Here’s how I added an external NVIDIA RTX 4070 Super to Unraid 7.2, and got it working with Ollama + Open-WebUI to run local AI models like LLaMA 3, Phi-3, and more — all accelerated by the GPU.
Hardware I Used
- Server OS: Unraid 7.2
- Platform: Intel system with a free PCIe slot
- GPU: NVIDIA RTX 4070 Super (12GB)
External GPU enclosure
PCIe 4.0 x4 OCuLink eGPU enclosure that converts back to a standard PCIe x16 slot. It fits full-length GPUs and includes cooling fans, but requires your own ATX or SFX power supply.
PCIe to OCuLink adapter (server side)
This card exposes a true external OCuLink port directly from a PCIe 4.0 x4 slot.
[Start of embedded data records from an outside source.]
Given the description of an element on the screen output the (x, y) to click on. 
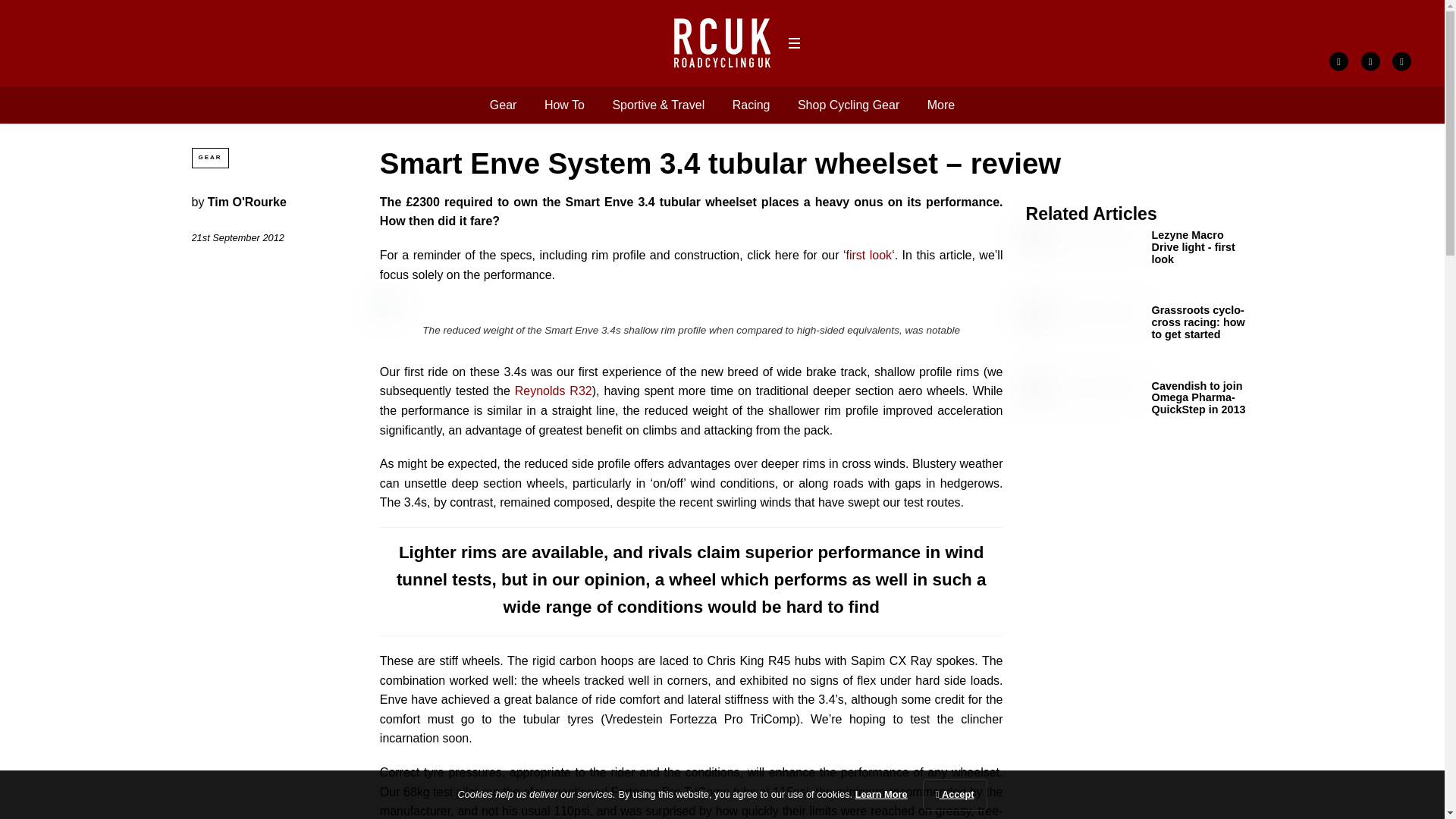
Menu (794, 42)
Shop Cycling Gear (848, 104)
Racing (751, 104)
How To (564, 104)
More (941, 104)
Follow us on Twitter (1370, 61)
Find us on Instagram (1400, 61)
Find us on Facebook (1338, 61)
Gear (502, 104)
No lane splitting, no PCIe bifurcation, no BIOS changes.
Other components
- Shielded SFF-8612 OCuLink cable (short as possible)
- ATX power supply for the enclosure (Corsair 650W)
- NVIDIA Driver plugin for Unraid
Why This Works
This setup works because it’s just PCIe — extended outside the case.
The PCIe adapter exposes a single PCIe Gen4 x4 link over OCuLink. The enclosure converts that back into a PCIe x16 slot for the GPU.
From Unraid’s perspective, the GPU looks like it’s installed directly on the motherboard.
This avoids the sketchy solder mods and PCIe bifurcation hacks you’ll see mentioned in other OCuLink builds.
What I’m Using It For
This external RTX 4070 Super is dedicated to local AI workloads.
- Ollama for running local models
- Open-WebUI as a browser-based chat interface
Models I’m currently running:
- LLaMA 3 (8B)
- Phi-3
- Qwen
- Smaller vision and utility models
Performance has been excellent. Depending on the model and quantization, I’m seeing roughly 50–120 tokens/sec, which is more than enough for everyday use.
It’s basically my own local ChatGPT — private, offline, and fully under my control.
Getting It Working in Unraid
After everything was connected and powered on, the setup was simple.
Verify GPU detection:
lspci | grep -i nvidia
Install the NVIDIA Driver plugin from Community Apps and reboot.
Confirm the GPU is available:
nvidia-smi
Docker Setup
Ollama
docker run -d \
--name=ollama \
--gpus=all \
-p 11434:11434 \
-v ollama:/root/.ollama \
ollama/ollama
Open-WebUI
docker run -d \
--name=open-webui \
-p 3000:3000 \
--add-host=host.docker.internal:host-gateway \
--restart unless-stopped \
ghcr.io/ollama-webui/ollama-webui:main
Access the UI at:
http://<unraid-ip>:3000
Final Thoughts
This ended up being far easier than I expected.
- No PCIe bifurcation
- No BIOS hacks
- No soldering
- No custom drivers
If you’re out of PCIe slots and want GPU power for AI, transcoding, or compute workloads, OCuLink is absolutely worth a look. With the right parts, it really does just work.